Flimsy Intruder quite timely
On the surface, Deon Taylor’s The Intruder is nothing more than a home invasion thriller akin to Pacific Heights and Unlawful Entry, thrillers from the ‘90s in which yuppie landlords were terrorized by tenants or trespassers who were the basis for Benjamin Franklin’s old adage about guests and fish. Yet, coming as it does midway through the Trump presidency, there’s a disturbing subtext here that puts the mindset of a certain threatened segment of our society in the spotlight.
Scott and Annie Russell (Michael Ealy and Megan Good) are a young, successful African-American couple who have a bright future ahead of them. He’s a successful advertising executive, she’s a freelance writer and together they hope to move away from San Francisco and start a family. They think they’ve found the perfect place in Napa Valley, a country mansion that sits on a wooded estate that radiates old world charm. Widower Charlie Peck (Dennis Quaid) is lonely and rambling about this vast place and is quite taken with the young couple, so much so he agrees to sell to them after their initial meeting. Scott has his reservations about the arrangement but Annie loves the house and before you know it, they’re moving in. Problem is, Peck has a hard time moving on and before they know it, he’s showing up unannounced to cut the grass, or make a repair or drop off some wine or just come by on the flimsiest pretense.
It’s written by David Loughery, whose resume includes Lakeview Terrace (2008) and Obsessed (2009), indicating he specializes in paranoid thrillers. The film proceeds as expected – Peck’s visits become more frequent, the Russells become more terrified and there is nary a surprise to be had. (Correction – there is one surprise, and it’s a pretty good one.) Taylor is unable to bring any sense of style or energy to the affair and the story simply plods along to its predictable conclusion.
However, there’s some pointed social commentary along the way that will cause the attentive viewer to perk up and take notice now and again. Peck proves to be the very model of the conservative, older white male. He’s a gun owner, his family’s wealth was accumulated through grit and hard work, he takes great pride in “his” property and is described by Annie as a “manly man,” which her husband is not. It’s also no accident that the character wears a red baseball cap from time to time. Like so many who are resistant to social change and can give no rational or cogent argument against it, Peck does all he can to hang on to what is his, resorting to violence when necessary, justifying his actions as his right. Those who watch the nightly news will be more than familiar with men of this ilk. That he sexually assaults Annie at one point makes this character all the more reprehensible.
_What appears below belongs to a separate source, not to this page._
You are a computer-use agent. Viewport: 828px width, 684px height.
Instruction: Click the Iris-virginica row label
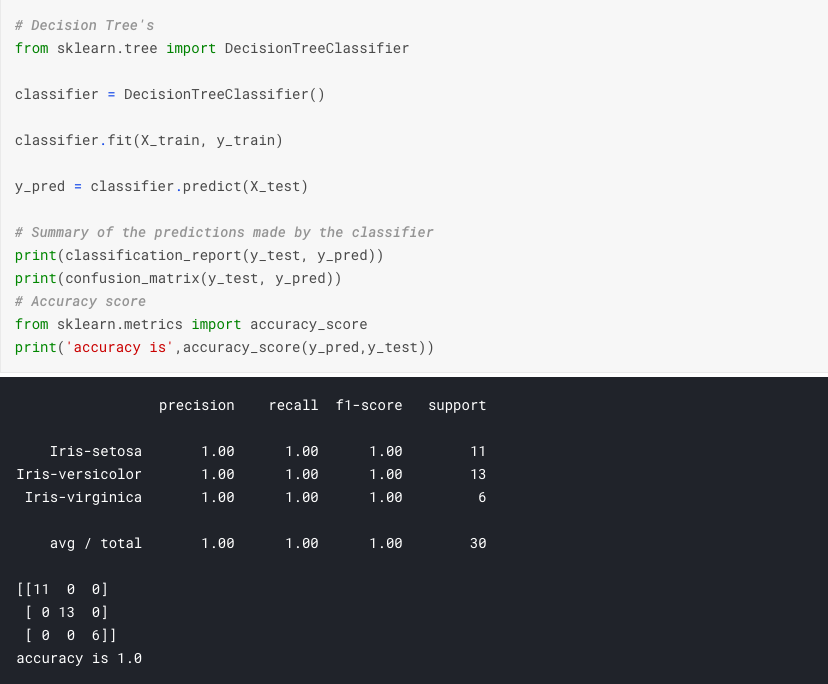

Credit Quaid with driving this home with a combination of his trademark charm and a bit of the psychotic which has been lurking beneath his persona for years. Overly familiar throughout, he single-handedly builds a sense of unease that blossoms into a terrifying portrayal of a lost man fueled by a dangerous sense of righteousness. In this, The Intruder is spot on regarding the current state of mind of MAGA-lovers everywhere. Too bad this timely message is lost in a throwaway movie.